### PROMPT
Copy the lines below, beginning with the one that contains "You are a GUI" and continuing through the final line, exactly as written and with no other lines.

### THE RECORDS
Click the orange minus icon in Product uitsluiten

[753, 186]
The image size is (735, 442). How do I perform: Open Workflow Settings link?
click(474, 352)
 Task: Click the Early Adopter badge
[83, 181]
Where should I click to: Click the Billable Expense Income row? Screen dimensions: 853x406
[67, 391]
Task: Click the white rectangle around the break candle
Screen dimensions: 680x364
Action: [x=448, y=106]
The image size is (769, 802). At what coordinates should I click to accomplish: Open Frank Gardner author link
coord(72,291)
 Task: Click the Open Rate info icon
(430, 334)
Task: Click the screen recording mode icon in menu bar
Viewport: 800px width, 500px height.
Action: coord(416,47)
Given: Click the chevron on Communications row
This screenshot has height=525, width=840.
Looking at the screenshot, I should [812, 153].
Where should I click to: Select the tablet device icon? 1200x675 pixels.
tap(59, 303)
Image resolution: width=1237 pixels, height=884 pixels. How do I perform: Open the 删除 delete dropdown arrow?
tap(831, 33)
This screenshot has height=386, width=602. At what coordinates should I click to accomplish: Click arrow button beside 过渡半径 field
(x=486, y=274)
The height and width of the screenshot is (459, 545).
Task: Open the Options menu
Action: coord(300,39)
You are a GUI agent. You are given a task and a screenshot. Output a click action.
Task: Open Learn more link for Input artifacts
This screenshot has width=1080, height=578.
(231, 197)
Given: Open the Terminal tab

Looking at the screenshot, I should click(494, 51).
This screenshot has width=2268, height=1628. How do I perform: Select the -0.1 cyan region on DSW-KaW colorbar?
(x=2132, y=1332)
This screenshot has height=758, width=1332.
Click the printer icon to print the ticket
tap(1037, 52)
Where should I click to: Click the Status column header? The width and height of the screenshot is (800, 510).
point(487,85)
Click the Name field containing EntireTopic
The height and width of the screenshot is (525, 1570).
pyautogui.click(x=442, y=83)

### WRITTEN REPLY
You are a GUI agent. You are given a task and a screenshot. Output a click action.
Task: Open Learn more link for Input artifacts
This screenshot has width=1080, height=578.
(231, 197)
Given: Open the Terminal tab

Looking at the screenshot, I should click(494, 51).
This screenshot has width=2268, height=1628. How do I perform: Select the -0.1 cyan region on DSW-KaW colorbar?
(x=2132, y=1332)
This screenshot has height=758, width=1332.
Click the printer icon to print the ticket
tap(1037, 52)
Where should I click to: Click the Status column header? The width and height of the screenshot is (800, 510).
point(487,85)
Click the Name field containing EntireTopic
The height and width of the screenshot is (525, 1570).
pyautogui.click(x=442, y=83)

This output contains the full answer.